Work to be completed
Recast the records below as a numbered list, leaving out any blank lines.

Dataset excerpts
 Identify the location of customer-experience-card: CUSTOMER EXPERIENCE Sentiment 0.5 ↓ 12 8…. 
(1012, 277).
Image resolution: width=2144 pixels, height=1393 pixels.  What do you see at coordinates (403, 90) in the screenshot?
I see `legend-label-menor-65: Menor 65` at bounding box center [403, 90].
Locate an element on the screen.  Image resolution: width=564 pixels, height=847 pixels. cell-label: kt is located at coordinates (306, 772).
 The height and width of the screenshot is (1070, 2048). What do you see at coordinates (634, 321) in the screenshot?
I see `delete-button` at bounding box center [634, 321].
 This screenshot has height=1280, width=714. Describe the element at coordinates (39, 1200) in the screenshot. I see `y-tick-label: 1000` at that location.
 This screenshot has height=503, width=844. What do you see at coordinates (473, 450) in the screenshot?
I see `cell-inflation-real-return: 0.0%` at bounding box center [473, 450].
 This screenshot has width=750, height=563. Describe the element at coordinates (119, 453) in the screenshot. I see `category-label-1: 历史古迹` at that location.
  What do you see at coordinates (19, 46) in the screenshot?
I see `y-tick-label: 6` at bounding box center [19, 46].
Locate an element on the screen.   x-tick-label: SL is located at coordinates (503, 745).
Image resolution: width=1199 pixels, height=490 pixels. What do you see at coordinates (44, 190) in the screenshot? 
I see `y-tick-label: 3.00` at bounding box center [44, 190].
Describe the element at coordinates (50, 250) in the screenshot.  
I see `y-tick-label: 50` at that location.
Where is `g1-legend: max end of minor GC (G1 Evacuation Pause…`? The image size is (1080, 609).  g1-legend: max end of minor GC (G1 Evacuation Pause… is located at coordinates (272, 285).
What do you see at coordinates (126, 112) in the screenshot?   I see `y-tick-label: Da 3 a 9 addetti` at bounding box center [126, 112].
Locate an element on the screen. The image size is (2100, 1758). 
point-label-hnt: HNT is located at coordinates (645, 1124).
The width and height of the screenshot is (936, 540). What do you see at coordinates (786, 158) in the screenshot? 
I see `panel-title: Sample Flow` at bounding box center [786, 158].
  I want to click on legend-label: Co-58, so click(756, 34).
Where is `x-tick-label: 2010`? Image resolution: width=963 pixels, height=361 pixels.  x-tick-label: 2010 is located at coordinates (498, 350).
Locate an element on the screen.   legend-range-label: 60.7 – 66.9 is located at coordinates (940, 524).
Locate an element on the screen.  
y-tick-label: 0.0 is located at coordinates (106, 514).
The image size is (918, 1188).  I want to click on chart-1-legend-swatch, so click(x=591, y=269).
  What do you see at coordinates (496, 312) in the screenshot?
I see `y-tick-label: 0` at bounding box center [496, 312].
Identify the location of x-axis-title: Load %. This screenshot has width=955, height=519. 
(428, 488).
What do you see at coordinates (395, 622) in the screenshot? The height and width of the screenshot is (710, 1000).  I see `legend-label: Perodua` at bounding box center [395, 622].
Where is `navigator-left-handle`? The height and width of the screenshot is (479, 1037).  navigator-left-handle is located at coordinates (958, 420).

Exercise output
1.  Identify the location of customer-experience-card: CUSTOMER EXPERIENCE Sentiment 0.5 ↓ 12 8…. 
2. (1012, 277).
3. Image resolution: width=2144 pixels, height=1393 pixels.  What do you see at coordinates (403, 90) in the screenshot?
4. I see `legend-label-menor-65: Menor 65` at bounding box center [403, 90].
5. Locate an element on the screen.  Image resolution: width=564 pixels, height=847 pixels. cell-label: kt is located at coordinates (306, 772).
6.  The height and width of the screenshot is (1070, 2048). What do you see at coordinates (634, 321) in the screenshot?
7. I see `delete-button` at bounding box center [634, 321].
8.  This screenshot has height=1280, width=714. Describe the element at coordinates (39, 1200) in the screenshot. I see `y-tick-label: 1000` at that location.
9.  This screenshot has height=503, width=844. What do you see at coordinates (473, 450) in the screenshot?
10. I see `cell-inflation-real-return: 0.0%` at bounding box center [473, 450].
11.  This screenshot has width=750, height=563. Describe the element at coordinates (119, 453) in the screenshot. I see `category-label-1: 历史古迹` at that location.
12.   What do you see at coordinates (19, 46) in the screenshot?
13. I see `y-tick-label: 6` at bounding box center [19, 46].
14. Locate an element on the screen.   x-tick-label: SL is located at coordinates (503, 745).
15. Image resolution: width=1199 pixels, height=490 pixels. What do you see at coordinates (44, 190) in the screenshot? 
16. I see `y-tick-label: 3.00` at bounding box center [44, 190].
17. Describe the element at coordinates (50, 250) in the screenshot.  
18. I see `y-tick-label: 50` at that location.
19. Where is `g1-legend: max end of minor GC (G1 Evacuation Pause…`? The image size is (1080, 609).  g1-legend: max end of minor GC (G1 Evacuation Pause… is located at coordinates (272, 285).
20. What do you see at coordinates (126, 112) in the screenshot?   I see `y-tick-label: Da 3 a 9 addetti` at bounding box center [126, 112].
21. Locate an element on the screen. The image size is (2100, 1758). 
22. point-label-hnt: HNT is located at coordinates (645, 1124).
23. The width and height of the screenshot is (936, 540). What do you see at coordinates (786, 158) in the screenshot? 
24. I see `panel-title: Sample Flow` at bounding box center [786, 158].
25.   I want to click on legend-label: Co-58, so click(756, 34).
26. Where is `x-tick-label: 2010`? Image resolution: width=963 pixels, height=361 pixels.  x-tick-label: 2010 is located at coordinates (498, 350).
27. Locate an element on the screen.   legend-range-label: 60.7 – 66.9 is located at coordinates (940, 524).
28. Locate an element on the screen.  
29. y-tick-label: 0.0 is located at coordinates (106, 514).
30. The image size is (918, 1188).  I want to click on chart-1-legend-swatch, so click(x=591, y=269).
31.   What do you see at coordinates (496, 312) in the screenshot?
32. I see `y-tick-label: 0` at bounding box center [496, 312].
33. Identify the location of x-axis-title: Load %. This screenshot has width=955, height=519. 
34. (428, 488).
35. What do you see at coordinates (395, 622) in the screenshot? The height and width of the screenshot is (710, 1000).  I see `legend-label: Perodua` at bounding box center [395, 622].
36. Where is `navigator-left-handle`? The height and width of the screenshot is (479, 1037).  navigator-left-handle is located at coordinates (958, 420).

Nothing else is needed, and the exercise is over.